The earliest stages of awareness training involve topics such as password best practices and establishing secure network connections, along with identifying and reporting phishing attempts.

With a heavy focus on phishing, fraud, and other social engineering attacks, KnowBe4 has identified 22 red flags that indicate a possible attack. For emails, these include unrecognized senders, seemingly unrelated recipient groups, and mismatched hyperlinks and anchor text, among other signals. For example, the message may be sent to people within an organization who work in unrelated departments but share similar names. Other common threats include unusual send times and calls to action such as urging the reader to click a link or download an attachment.

In addition to KnowBe4’s extensive library of training content, businesses may access a variety of free tools to gauge their employees’ security behaviors. With phishing security tests, employers can send templated phishing attacks and gain insights into employees’ behavior. Other free resources include tests for password security, domain spoofing, and a ransomware simulator.

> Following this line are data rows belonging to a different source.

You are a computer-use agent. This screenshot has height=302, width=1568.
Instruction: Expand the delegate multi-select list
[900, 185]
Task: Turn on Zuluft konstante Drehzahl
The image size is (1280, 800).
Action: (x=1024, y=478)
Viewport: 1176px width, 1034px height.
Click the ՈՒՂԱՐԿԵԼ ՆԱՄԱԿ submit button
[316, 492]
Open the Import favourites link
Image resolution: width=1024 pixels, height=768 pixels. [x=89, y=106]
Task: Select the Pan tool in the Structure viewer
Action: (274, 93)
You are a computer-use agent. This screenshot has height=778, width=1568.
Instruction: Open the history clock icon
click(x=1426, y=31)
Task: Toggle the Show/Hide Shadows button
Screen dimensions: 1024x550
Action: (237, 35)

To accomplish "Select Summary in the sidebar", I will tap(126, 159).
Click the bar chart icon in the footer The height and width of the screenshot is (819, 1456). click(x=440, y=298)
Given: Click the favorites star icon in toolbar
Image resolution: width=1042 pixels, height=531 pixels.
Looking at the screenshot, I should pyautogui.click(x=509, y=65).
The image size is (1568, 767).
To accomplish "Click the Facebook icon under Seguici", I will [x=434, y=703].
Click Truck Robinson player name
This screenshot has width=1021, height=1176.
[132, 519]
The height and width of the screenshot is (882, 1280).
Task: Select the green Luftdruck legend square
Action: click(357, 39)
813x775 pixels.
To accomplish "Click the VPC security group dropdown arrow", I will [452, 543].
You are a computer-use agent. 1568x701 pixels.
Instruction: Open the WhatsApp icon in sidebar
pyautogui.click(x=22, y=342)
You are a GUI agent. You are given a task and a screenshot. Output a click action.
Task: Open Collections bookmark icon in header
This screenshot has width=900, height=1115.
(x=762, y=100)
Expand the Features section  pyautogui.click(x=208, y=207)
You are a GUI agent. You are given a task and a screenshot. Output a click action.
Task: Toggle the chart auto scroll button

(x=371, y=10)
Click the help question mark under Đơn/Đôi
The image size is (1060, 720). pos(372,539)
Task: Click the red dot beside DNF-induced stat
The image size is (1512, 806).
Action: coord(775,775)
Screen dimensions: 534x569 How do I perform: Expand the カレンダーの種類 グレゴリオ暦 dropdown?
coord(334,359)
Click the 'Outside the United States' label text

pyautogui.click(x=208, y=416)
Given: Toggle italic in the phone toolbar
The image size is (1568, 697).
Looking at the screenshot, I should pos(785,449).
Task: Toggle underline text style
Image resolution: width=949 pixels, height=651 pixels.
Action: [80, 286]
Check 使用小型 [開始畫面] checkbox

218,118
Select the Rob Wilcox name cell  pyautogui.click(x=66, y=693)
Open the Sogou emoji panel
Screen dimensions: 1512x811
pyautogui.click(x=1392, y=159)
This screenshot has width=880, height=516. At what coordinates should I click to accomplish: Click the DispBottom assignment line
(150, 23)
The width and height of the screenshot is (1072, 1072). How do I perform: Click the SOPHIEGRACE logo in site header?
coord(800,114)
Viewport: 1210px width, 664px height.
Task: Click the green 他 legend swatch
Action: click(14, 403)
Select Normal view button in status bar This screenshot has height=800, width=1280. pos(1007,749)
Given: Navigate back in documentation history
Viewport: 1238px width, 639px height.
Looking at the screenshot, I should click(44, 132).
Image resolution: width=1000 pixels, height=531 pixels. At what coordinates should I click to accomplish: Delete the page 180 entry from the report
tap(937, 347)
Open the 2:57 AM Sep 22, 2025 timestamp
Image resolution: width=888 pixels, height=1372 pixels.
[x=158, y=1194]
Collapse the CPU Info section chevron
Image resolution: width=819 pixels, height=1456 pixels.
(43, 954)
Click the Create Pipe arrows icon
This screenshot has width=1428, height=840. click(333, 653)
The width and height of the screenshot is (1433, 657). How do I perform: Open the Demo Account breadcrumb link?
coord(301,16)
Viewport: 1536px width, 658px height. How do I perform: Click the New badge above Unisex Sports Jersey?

Even though KnowBe4 is staffed by passionate, well-connected security experts, Erich said that the company’s customers sometimes become aware of new attacks before they do. When potential targets are more informed and aware of security threats, they can identify emerging attacks and notify others.

Customers can submit feedback regarding features, security and vulnerability trends, and even real-life examples of social engineering attempts.

As the last line of defense against devastating attacks, well-informed employees are one of the most valuable assets to an organization, Erich said.

“Within our platform itself, we have a section where customers can submit email templates for the phishing simulator,” Erich said. “When they see things from the real world, they can modify them, remove the bad links, and then post them for the larger community to use and become aware of.”